Posté en tant qu’invité par M@t:

Tout a fait d’accord avec toi jozles, mais c’est vraiment difficile de mettre des mots sur les sensations que l’on a en escalade. Je pense aussi que grimper des voies difficiles (pour soi) permet d’atteindre un niveau de concentration que l’on a rarement ailleurs. L’escalade, c’est bref, mais intense.

jozles a écrit:

Très interessant quoiqu’un peu trop axé « danger ».
L’aspect « kinestésique » de la grimpe en général (sensations
corporelles, d’équilibre etc.) est, à mon avis, minoré. Si le
discours des grimpeurs épingle la chute, c’est qu’elle est
facile à commenter. Notre vocabulaire est bien moins riche pour
parler de ce que nous sentons dans notre corps pendant et après
l’escalade, ce qui rend le « compte-rendu » plus maigre sur le
sujet. Je pense que pour la plupart des grimpeurs c’est une
part prépondérante de l’attrait ressenti.

Posté en tant qu’invité par jozles:

D’accord aussi sur l’aspect concentration.
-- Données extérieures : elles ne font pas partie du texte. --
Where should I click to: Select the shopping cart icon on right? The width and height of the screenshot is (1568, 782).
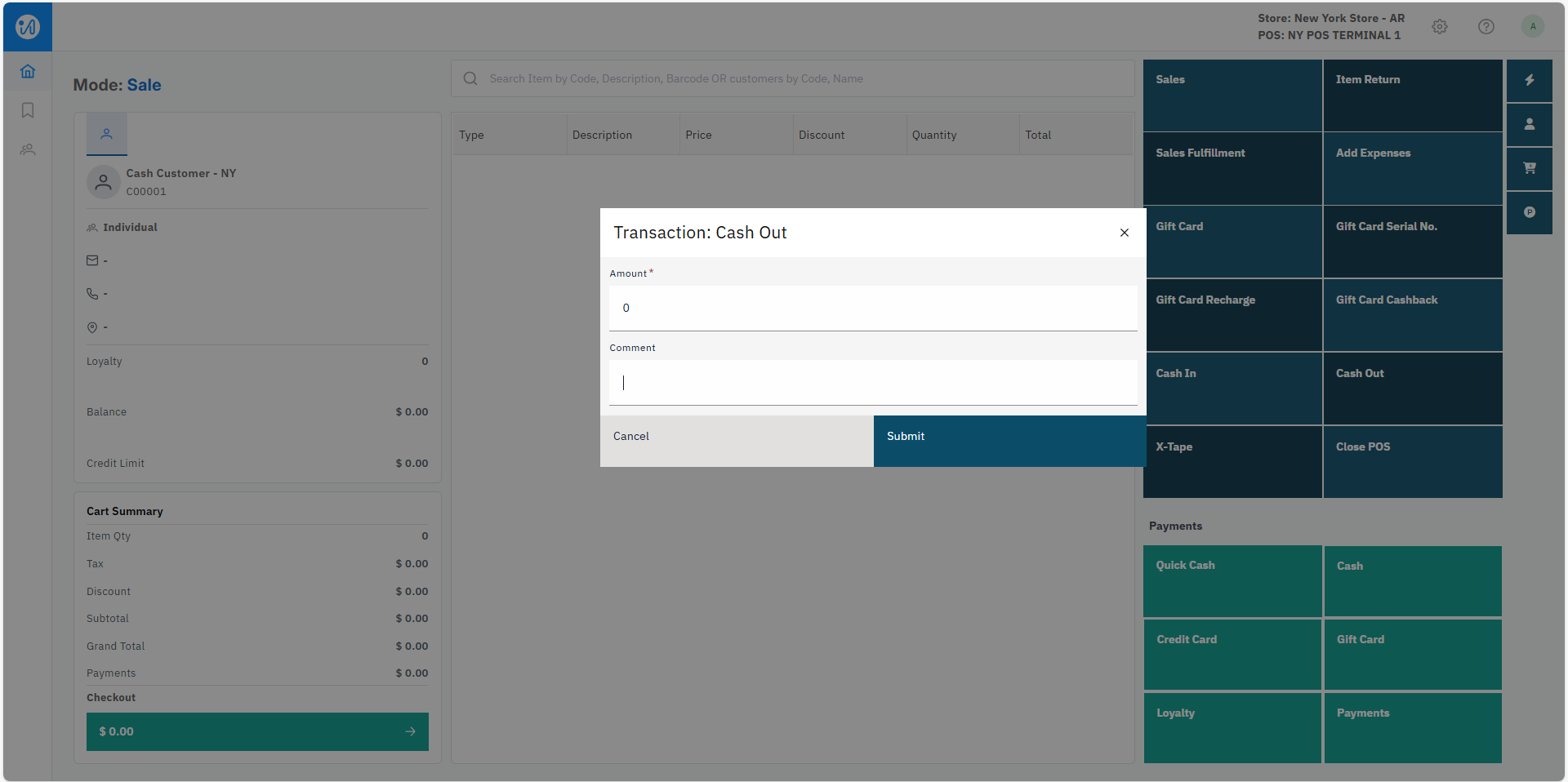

Il y a des moments de pure fusion comme avec d’autres disciplines (tai chi, yoga etc.).
Par contre sur l’aspect bref je suis moins absolu. Il m’arrive (rarement (hélas?)) de mettre une heure à enchainer une voie (mes sincères condoléances à mon assureur). Sur une séance le temps cumulé en voies dépasse généralement les 2,5 heures ce qui n’est pas si bref. Je ne suis pas très fanatique de l’enchainement « en courant » (moins de 10 minutes) d’une voie connue par coeur, où le seul objectif est la perf à tout prix. Même dans les voies les plus dures (pour mon niveau) j’ai besoin d’avoir le temps d’apprécier tout ce qui a été dit (sensations, concentration etc.).

Posté en tant qu’invité par Valérie:

Bien sûr. MAis n’oublions pas qu’il s’agit d’une « Approche psychanalytique des relations aux vertiges … »

Posté en tant qu’invité par Pierre:

Je suis plutôt déçu. Beaucoups de mots pour peu d’idées.

Posté en tant qu’invité par jozles:

Comme souvent avec la psychanalyse… :wink:

Posté en tant qu’invité par fred ==> ==> J2LH:

Sur la notion du vide on peut donc dire que J2LH est un alpiniste sur falaises aseptisées… Bref un alpiniste qui ne consumme pas sa relation avec le vide mais qui ne veut pas se risquer à aller en montagne. Un alpiniste des falaises. Oui c’est exactement ça !!!